[Start of section]

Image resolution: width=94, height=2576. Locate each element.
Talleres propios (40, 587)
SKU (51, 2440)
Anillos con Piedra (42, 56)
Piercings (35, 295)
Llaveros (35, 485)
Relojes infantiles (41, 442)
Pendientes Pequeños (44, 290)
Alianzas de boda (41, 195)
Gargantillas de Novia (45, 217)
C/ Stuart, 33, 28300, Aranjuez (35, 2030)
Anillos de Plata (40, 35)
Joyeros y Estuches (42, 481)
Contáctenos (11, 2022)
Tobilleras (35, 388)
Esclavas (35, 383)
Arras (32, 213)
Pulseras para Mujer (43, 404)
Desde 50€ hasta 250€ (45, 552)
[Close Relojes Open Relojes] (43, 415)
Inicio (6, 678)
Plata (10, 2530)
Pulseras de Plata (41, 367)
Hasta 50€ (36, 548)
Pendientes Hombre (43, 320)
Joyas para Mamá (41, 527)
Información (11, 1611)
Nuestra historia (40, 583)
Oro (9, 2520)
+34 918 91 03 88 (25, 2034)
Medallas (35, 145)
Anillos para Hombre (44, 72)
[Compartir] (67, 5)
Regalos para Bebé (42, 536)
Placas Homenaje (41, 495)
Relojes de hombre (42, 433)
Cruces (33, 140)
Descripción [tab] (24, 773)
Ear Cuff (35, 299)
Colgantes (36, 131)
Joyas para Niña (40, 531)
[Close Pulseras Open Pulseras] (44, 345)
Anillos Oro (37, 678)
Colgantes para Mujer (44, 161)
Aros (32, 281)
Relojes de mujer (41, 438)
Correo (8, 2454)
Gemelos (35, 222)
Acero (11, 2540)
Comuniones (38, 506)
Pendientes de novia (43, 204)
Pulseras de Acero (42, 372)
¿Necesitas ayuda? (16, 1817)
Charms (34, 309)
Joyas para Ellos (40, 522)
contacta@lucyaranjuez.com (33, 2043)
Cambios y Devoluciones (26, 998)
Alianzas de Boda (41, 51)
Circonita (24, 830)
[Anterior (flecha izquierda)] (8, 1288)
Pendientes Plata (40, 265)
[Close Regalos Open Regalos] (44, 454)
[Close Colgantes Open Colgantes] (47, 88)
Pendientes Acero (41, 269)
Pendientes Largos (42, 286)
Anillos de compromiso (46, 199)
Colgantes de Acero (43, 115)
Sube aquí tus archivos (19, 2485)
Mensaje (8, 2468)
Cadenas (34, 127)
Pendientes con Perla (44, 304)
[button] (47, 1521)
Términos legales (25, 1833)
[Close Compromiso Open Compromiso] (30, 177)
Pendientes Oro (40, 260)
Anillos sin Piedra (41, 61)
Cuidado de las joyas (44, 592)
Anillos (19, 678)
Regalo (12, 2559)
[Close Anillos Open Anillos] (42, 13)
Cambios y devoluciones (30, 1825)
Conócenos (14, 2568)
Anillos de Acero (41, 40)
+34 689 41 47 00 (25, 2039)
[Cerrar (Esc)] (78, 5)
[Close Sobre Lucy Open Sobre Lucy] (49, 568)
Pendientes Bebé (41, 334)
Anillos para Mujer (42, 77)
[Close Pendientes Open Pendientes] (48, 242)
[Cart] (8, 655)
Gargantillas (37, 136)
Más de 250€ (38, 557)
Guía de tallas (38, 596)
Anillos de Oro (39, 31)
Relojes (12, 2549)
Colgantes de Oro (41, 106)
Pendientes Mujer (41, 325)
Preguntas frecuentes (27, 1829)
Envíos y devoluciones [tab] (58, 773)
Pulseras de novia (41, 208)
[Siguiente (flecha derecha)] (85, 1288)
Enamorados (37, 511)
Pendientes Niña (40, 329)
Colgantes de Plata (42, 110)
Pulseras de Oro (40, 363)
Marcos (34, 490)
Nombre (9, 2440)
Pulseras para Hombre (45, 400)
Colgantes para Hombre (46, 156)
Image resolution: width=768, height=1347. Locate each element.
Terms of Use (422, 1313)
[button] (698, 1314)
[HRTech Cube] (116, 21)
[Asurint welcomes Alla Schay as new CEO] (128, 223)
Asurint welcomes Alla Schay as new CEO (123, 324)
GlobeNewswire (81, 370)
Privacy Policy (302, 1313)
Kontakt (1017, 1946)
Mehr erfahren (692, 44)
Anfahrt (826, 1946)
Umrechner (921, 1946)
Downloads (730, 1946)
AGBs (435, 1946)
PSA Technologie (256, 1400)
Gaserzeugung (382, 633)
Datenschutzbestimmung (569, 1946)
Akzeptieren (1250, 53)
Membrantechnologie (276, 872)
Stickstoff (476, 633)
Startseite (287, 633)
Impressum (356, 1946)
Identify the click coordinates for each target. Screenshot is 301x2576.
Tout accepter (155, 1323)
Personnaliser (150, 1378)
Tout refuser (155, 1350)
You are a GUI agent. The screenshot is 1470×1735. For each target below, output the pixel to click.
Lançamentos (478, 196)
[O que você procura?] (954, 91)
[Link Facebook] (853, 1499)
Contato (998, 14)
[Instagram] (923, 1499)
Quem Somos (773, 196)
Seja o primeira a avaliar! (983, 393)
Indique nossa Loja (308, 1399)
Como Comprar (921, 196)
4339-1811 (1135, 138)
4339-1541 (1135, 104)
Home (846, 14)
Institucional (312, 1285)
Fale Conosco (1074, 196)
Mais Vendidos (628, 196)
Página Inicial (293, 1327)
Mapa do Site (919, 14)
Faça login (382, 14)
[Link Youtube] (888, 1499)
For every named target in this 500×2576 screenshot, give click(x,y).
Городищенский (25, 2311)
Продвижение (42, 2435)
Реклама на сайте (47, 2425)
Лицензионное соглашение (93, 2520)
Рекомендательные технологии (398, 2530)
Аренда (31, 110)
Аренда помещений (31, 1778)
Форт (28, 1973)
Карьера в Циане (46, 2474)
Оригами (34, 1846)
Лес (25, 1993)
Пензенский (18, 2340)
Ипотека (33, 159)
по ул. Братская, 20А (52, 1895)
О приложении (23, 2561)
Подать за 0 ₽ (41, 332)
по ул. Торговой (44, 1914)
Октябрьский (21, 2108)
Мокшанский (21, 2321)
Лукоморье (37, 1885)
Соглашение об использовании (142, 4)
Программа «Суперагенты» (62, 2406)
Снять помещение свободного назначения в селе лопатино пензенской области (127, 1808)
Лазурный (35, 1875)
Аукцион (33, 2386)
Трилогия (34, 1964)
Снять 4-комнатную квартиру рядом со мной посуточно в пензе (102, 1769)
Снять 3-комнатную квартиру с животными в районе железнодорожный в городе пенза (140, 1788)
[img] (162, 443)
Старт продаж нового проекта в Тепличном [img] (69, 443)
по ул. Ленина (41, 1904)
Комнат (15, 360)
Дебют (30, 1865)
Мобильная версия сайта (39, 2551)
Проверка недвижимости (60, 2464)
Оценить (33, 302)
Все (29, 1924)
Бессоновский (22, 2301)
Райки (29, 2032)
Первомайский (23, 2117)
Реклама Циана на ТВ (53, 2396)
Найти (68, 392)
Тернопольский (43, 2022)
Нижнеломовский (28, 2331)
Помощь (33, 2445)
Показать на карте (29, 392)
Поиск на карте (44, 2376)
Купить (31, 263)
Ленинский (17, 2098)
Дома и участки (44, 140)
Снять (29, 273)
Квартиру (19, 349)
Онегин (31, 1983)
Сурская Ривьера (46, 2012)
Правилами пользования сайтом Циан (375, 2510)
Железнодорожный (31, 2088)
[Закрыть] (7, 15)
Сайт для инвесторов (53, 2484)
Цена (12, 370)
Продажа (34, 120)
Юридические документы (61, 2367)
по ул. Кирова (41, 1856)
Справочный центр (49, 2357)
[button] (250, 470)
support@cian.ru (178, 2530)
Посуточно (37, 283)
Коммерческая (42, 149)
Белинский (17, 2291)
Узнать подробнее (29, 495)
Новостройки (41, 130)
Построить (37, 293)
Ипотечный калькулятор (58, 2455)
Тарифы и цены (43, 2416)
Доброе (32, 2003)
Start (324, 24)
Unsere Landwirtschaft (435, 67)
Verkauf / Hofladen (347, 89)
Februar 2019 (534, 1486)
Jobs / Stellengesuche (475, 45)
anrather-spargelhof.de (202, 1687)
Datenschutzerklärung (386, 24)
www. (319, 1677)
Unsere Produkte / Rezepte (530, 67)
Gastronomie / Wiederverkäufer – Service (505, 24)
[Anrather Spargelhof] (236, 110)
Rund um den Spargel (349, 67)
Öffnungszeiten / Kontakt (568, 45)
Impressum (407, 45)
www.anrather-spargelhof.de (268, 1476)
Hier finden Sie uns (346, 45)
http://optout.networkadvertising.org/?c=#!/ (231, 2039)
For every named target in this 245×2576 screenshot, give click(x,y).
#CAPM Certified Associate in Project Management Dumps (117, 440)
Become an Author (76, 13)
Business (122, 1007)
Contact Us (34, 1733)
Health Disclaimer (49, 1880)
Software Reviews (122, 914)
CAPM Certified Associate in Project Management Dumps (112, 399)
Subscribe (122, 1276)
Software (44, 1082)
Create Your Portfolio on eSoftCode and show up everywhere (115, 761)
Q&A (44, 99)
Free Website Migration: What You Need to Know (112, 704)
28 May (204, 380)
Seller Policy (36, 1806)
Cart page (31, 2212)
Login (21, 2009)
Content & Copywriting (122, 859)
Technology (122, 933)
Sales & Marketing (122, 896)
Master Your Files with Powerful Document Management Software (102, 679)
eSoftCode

[End of section]

What you have to do: Reproduce exactly the entries above, limited to the lines from the one with "Anillos para Hombre (44, 72)" through the one with "Relojes de mujer (41, 438)", both included.

Solved exercise:
Anillos para Hombre (44, 72)
[Compartir] (67, 5)
Regalos para Bebé (42, 536)
Placas Homenaje (41, 495)
Relojes de hombre (42, 433)
Cruces (33, 140)
Descripción [tab] (24, 773)
Ear Cuff (35, 299)
Colgantes (36, 131)
Joyas para Niña (40, 531)
[Close Pulseras Open Pulseras] (44, 345)
Anillos Oro (37, 678)
Colgantes para Mujer (44, 161)
Aros (32, 281)
Relojes de mujer (41, 438)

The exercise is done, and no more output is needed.